(DATA)

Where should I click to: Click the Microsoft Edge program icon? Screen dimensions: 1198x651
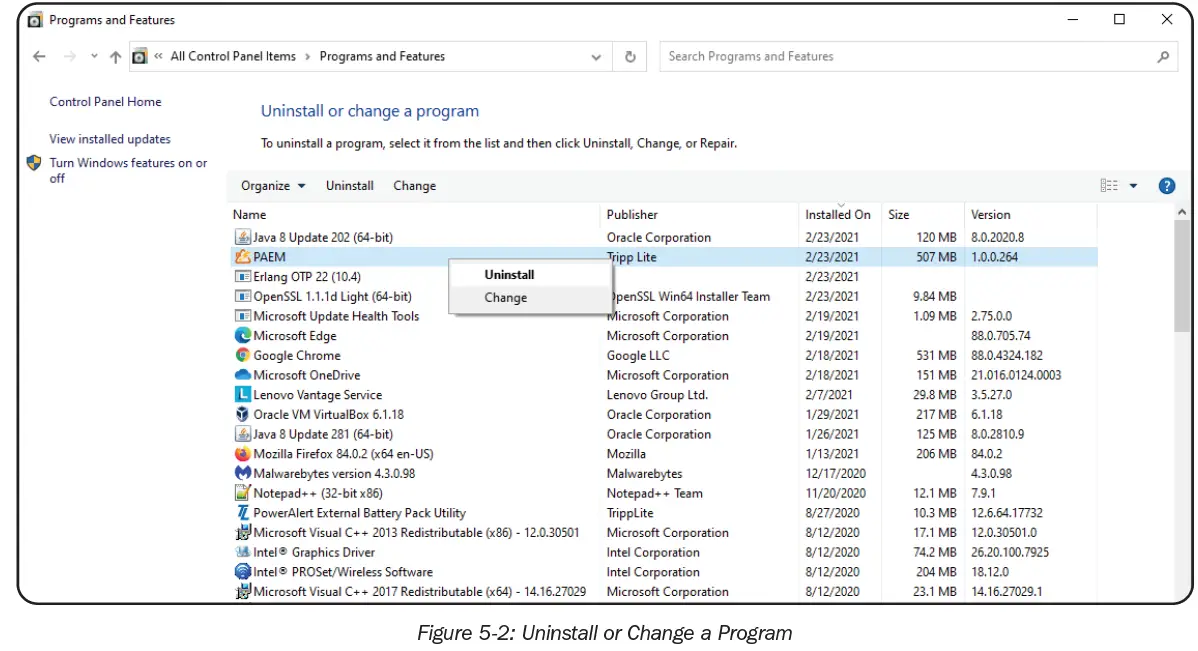click(x=242, y=335)
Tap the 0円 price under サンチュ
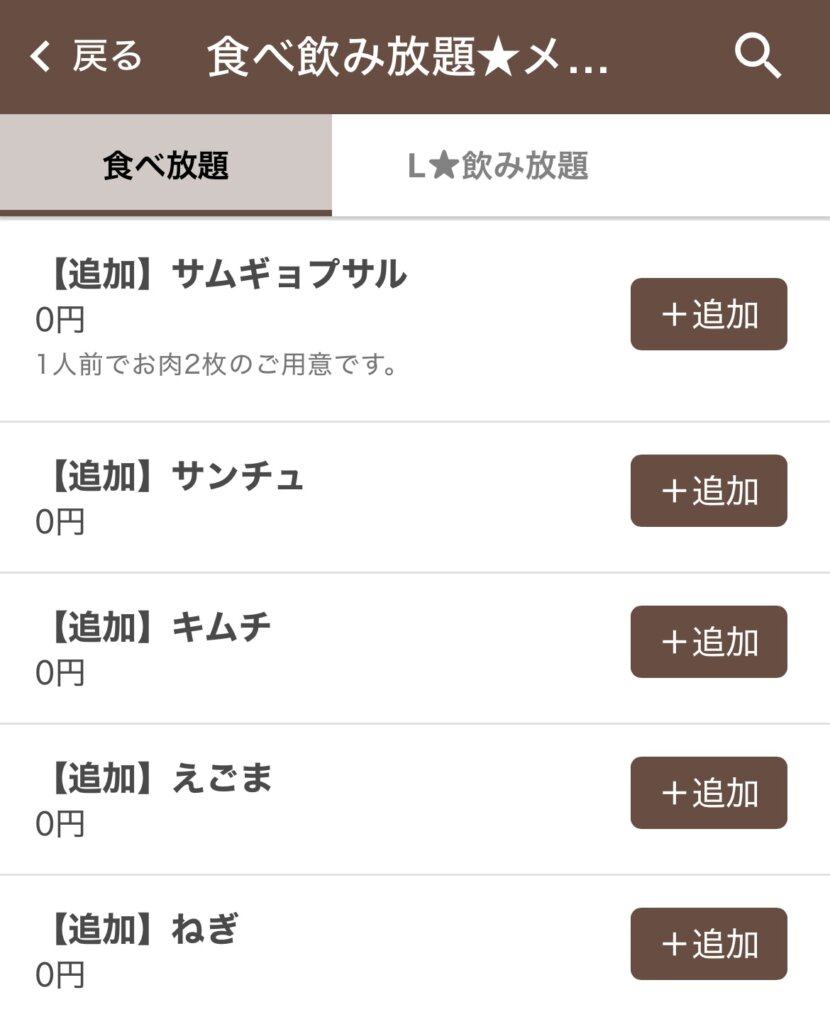Screen dimensions: 830x1024 60,521
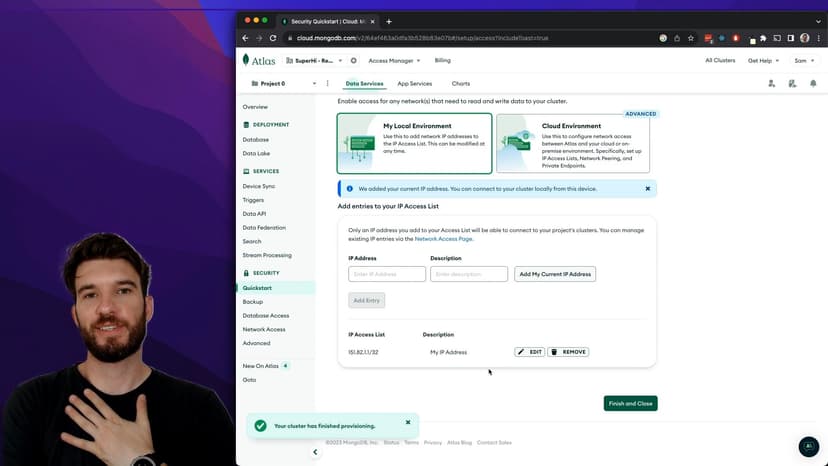Open the project notifications bell
The image size is (828, 466).
click(813, 84)
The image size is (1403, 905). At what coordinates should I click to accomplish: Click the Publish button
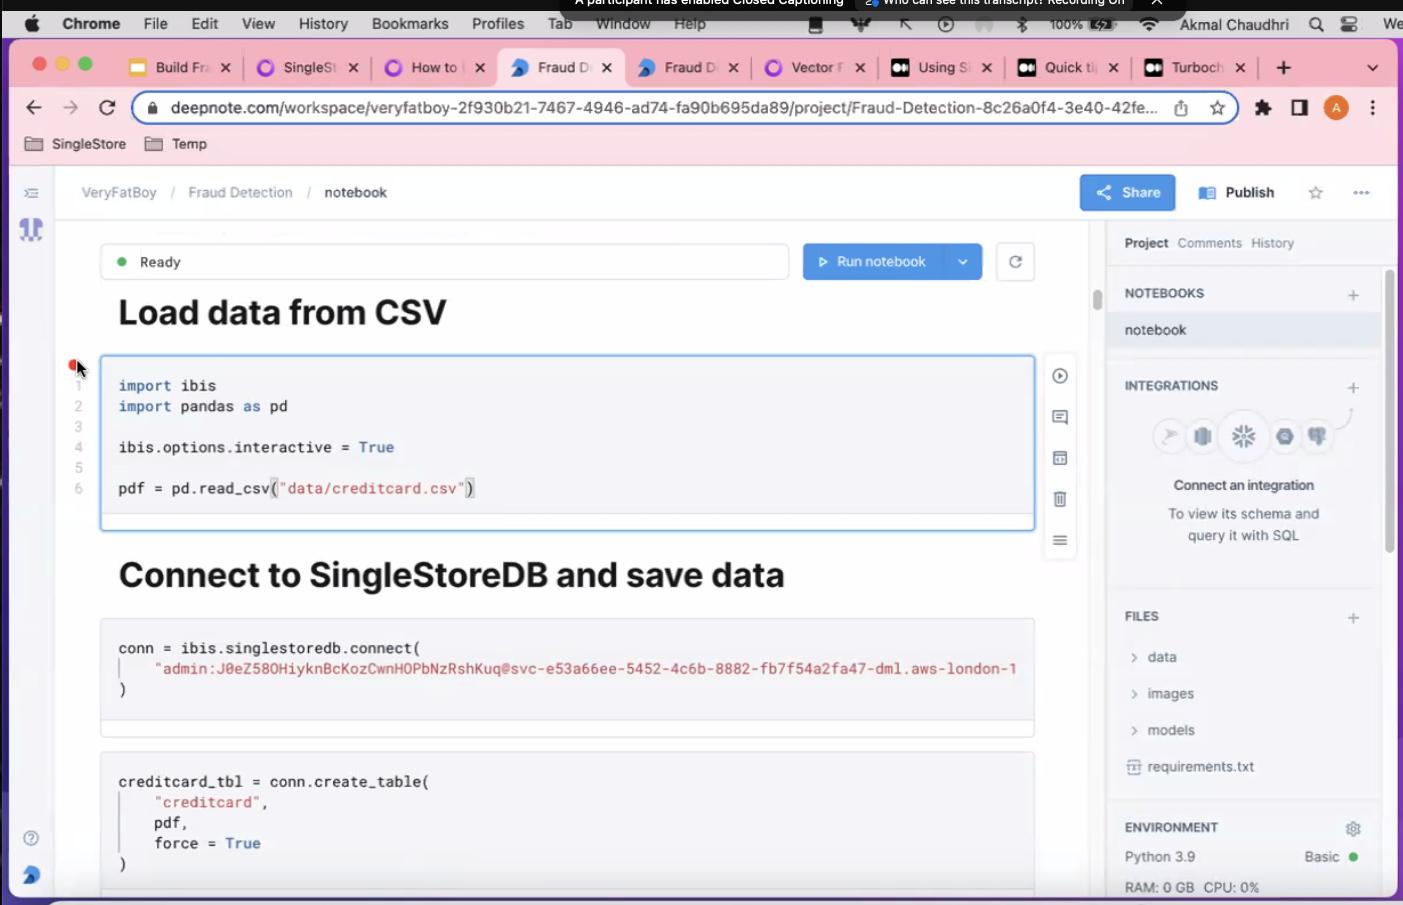(1237, 193)
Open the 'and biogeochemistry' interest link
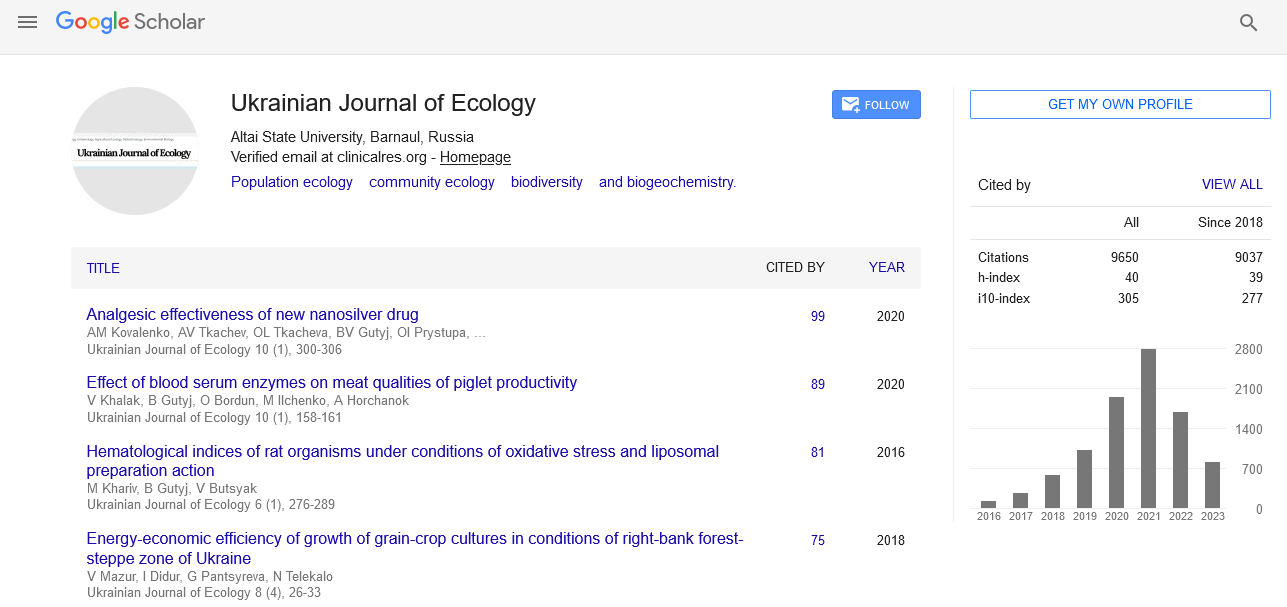Image resolution: width=1287 pixels, height=607 pixels. point(667,182)
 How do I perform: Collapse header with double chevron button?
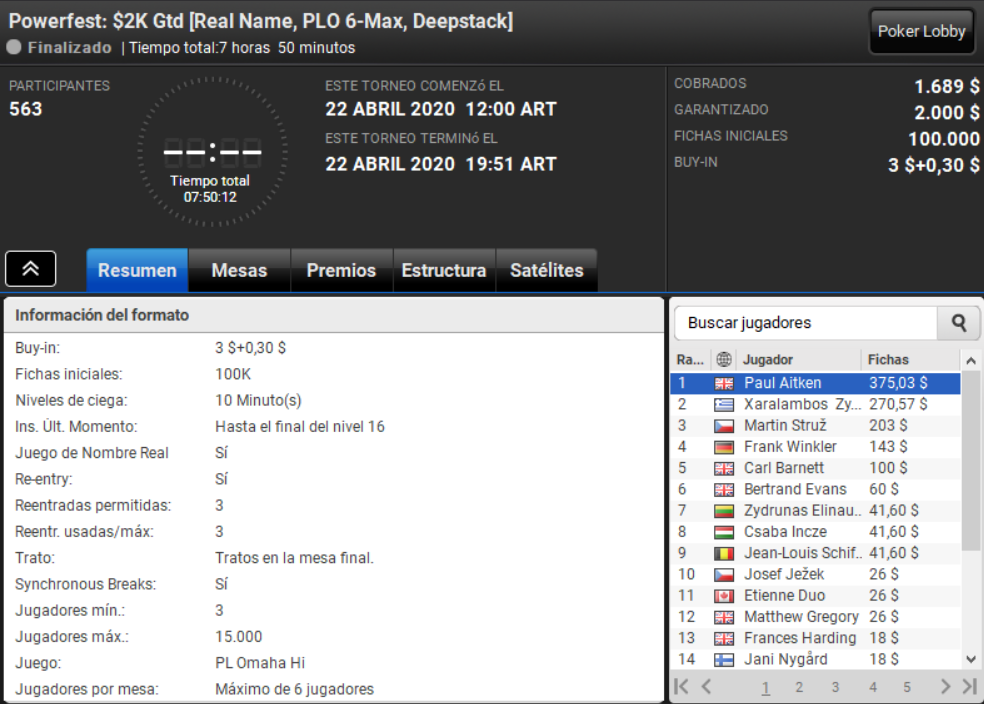[31, 269]
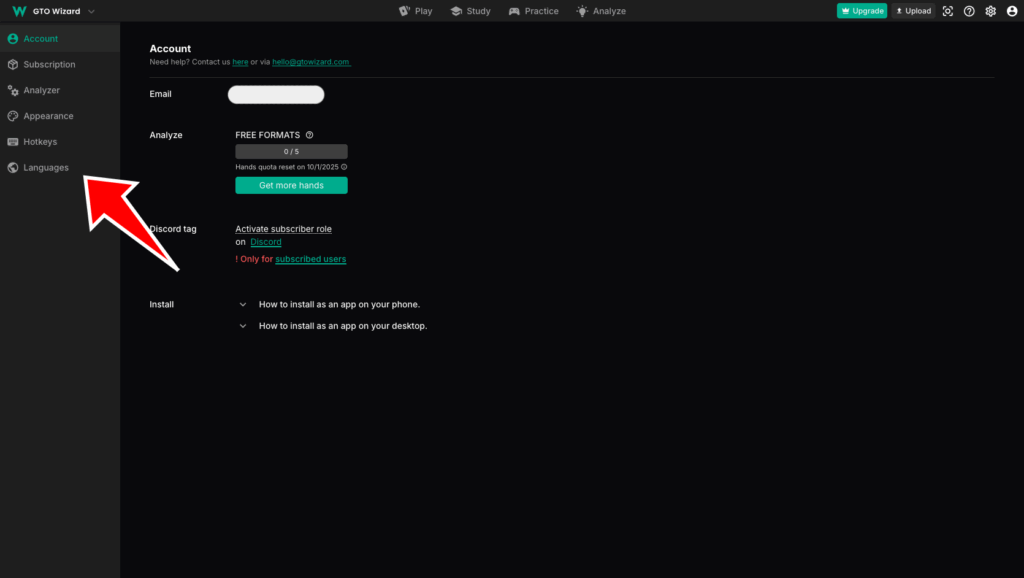1024x578 pixels.
Task: Click the Email input field
Action: click(x=276, y=95)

(End DATA)

- **EXERCISE OBJECTIVE**: Pictures stay out; copy every entry above exactly.

- **TASK OUTPUT**:
Where should I click to: Click the Microsoft Edge program icon? Screen dimensions: 1198x651
click(x=242, y=335)
Tap the 0円 price under サンチュ
Screen dimensions: 830x1024 60,521
Open the project notifications bell
The image size is (828, 466).
click(813, 84)
The image size is (1403, 905). At what coordinates should I click to accomplish: Click the Publish button
(1237, 193)
Open the 'and biogeochemistry' interest link
Image resolution: width=1287 pixels, height=607 pixels. point(667,182)
 How do I perform: Collapse header with double chevron button?
[31, 269]
1024x578 pixels.
Task: Click the Email input field
Action: click(x=276, y=95)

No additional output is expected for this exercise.